Poking Holes in Acupuncture Myths

acupuncture needles

Acupuncture Myth 1: It Hurts (or Doesn’t)
Reality: Acupuncture is generally a gentle process. The level of discomfort that is experienced with the insertion of an acupuncture needle varies from “none” to a brief “ouch.”  A person’s acupuncture experience depends on several factors, including where the needle is inserted, how quickly the needle is inserted, the size (diameter) of the needle, the skill of the practitioner and the patient’s level of apprehension. 

Acupuncture Myth 2: It is Voodoo
Reality: While historical explanations of the workings of acupuncture refer to a mysterious “life energy” termed Qi, as well as the concepts of Yin & Yang and the Five Elements (wood, fire, earth, metal and water), a more modern explanation suggests that acupuncture stimulates sensory receptors, which in turn activates certain processing centers in the spinal cord and brain.
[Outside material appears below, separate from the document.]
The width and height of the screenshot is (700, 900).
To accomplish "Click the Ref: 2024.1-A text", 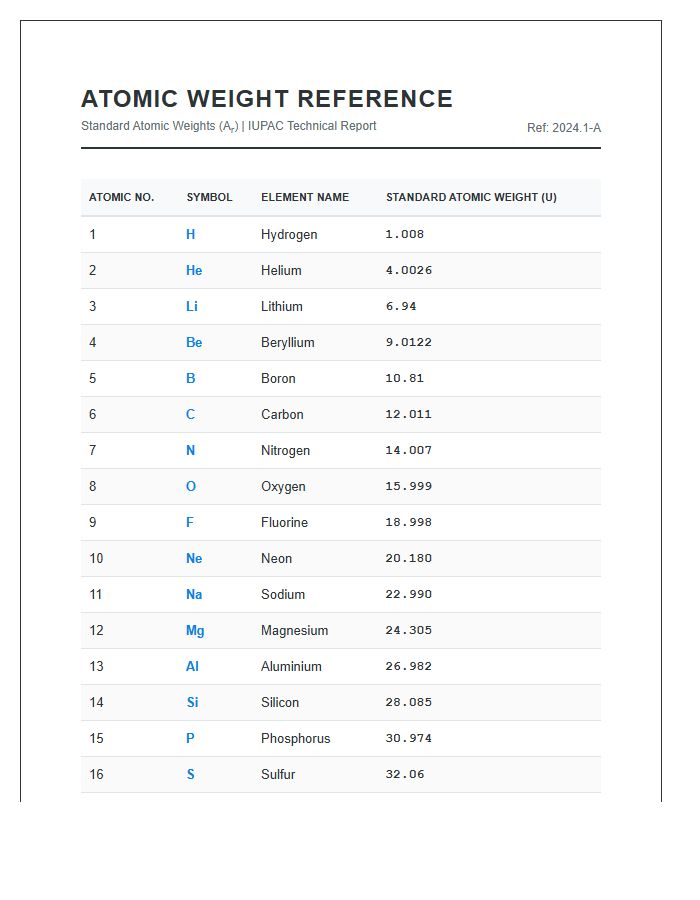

When these centers are activated, they release endorphins and other pain-relieving chemicals, as well as immune system cells, which aid healing. Scientific studies have shown that acupuncture not only works on a psychological level, but also affects the brain’s ability to reduce and regulate pain.

Acupuncture Myth 3: It is a replacement for Western Allopathic (Modern) Medicine
Reality: No complementary or alternative therapy is a complete replacement for western allopathic medicine, commonly known as modern medicine, practiced by physicians and mid-level practitioners. However, as demonstrated with its use over several thousands of years as primary and specialty medicine, acupuncture and traditional Chinese medicine can be useful as an adjunct therapy in most medical conditions. Acupuncture can be especially useful for conditions such as chronic pain, environmental allergies, migraines and neuropathy.